Chemo-resistant cancers may be getting help from a shady source: bacteria. The good news is that an antibiotic cocktail can eliminate this resistance, and put tumors back in the crosshair.
Bacteria (green) co-cultured with cancer cells (orange-red).
Image credits Geller et al., 2017.
A team of researchers, led by Dr. Ravid Straussman from the Weizmann Institute of Science’s Department of Molecular Cell Biology, caught an intrepid band of bacteria in the act of safeguarding cancer cells from treatment. The name of these villainous rogues? Mycoplasma hyorhinis.
The findings help explain why some otherwise-treatable cancers can shrug off powerful therapies.
Bacterial garrisons
According to the authors, drug resistance among cancers is a “foremost challenge” to our treatment efforts, but their findings offer hope that — at least certain types of drug-resistant cancers — could become treatable simply by mixing in antibiotics with chemotherapy regimens. However, the results are based on animal and lab experiments that haven’t yet been replicated or confirmed in human cancer cases. Even if the method proves to be effective, it will still take some time before it’s turned into new practices available for patients.
The team started their research after noticing that growing certain types of cancer cells together in the lab caused them to become resistant to gemcitabine, a widely-used chemotherapy compound. That was definitely a problem, since gemcitabine is used to treat pancreatic, lung, breast, as well as bladder cancers — this acquired immunity would thus pose a huge threat for a lot of patients.
Their first theory was that some of the cancerous cells produced a drug-canceling molecule that would inadvertently protect their neighbors as well. So the team tried straining the culture and then testing the surrounding liquid to see if they can identify said molecule. Instead, what they found was that the cultures lost their immunity after the liquid was pumped through a relatively large filter of 0.45 micrometers — which would catch large bodies like bacteria, but not chemical compounds.
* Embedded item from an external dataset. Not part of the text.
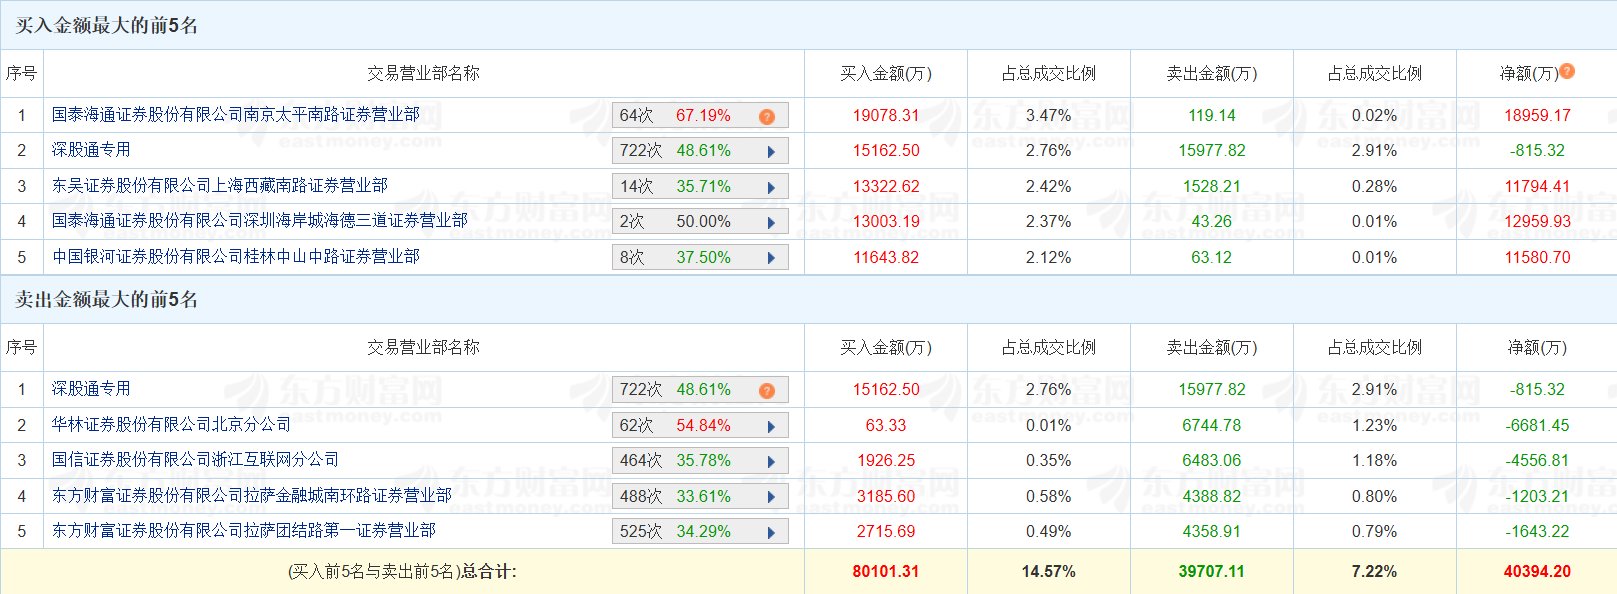Click the 64次 67.19% stats box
All in all, this meant that the cells weren’t using a type of chemical defense. Upon further inspection, the team noticed that some of the cells in their cultures were contaminated with M. hyorhinis, which could metabolize gemcitabine into harmless compounds. To test if M. hyorhinis was indeed causing the cells’ drug resistance, they then transplanted treatable cancer cells into mice — some contaminated and some not. Subsequent treatment revealed that bacteria-bearing tumors had become unresponsive to gemcitabine.
Gamma protect-o-bacteria
Bacteria (green) inside a pancreatic cancer cell (nucleus in blue).
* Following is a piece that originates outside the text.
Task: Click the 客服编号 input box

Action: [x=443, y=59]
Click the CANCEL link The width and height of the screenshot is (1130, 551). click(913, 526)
Image credits Geller et al., 2017.
Ultimately, the team traced the bacteria’s resistance to a gene called CDDL, which encodes gemcitabine’s metabolic pathway, i.e. the mechanisms used to counter it. More worryingly, the team reports that CDDL is quite common in other bacteria as well. Out of the initial batch of 27 bacteria species they tested, 13 could process gemcitabine. After broadening their search (using genetic databases containing the genome of some 2,700 bacterial species,) they found several hundred other species that posses the CDDL gene. Most of them are part of the Gammaproteobacteria class, a huge tree of bacteria which includes E. coli and Salmonella.
To see how much of a problem this huge population could pose for humans, the researchers assembled 113 cell samples of human pancreatic cancers (pancreatic ductal adenocarcinoma) collected during cancer surgeries, and 20 samples from organ donors that had healthy, cancer-free pancreata. Out of the first group, 86 samples showed signs of bacterial contamination (mostly Gammaproteobacteria), and only 3 in the second group did the same. The team believes these bacteria move to invade pancreatic tumors from the duodenum, the first part of our intestines.
Finally, the team engineered an E. coli strain that carries the CDDL gene — as opposed to the CDDL variant — and injected it into the tumor-carrying mice. They also used fluorescent marker molecules to keep track of what the tumors and bacteria were up to. Finally, they treated them with either gemcitabine and antibiotics or just gemcitabine. In the first group’s case, the bacteria disappeared and their tumors shrank. For the gemcitabine-only group, the tumors persisted and progressed rapidly.
Overall, the results “merit additional exploration,” the authors conclude.
The paper “Potential role of intratumor bacteria in mediating tumor resistance to the chemotherapeutic drug gemcitabine” has been published in the journal Science.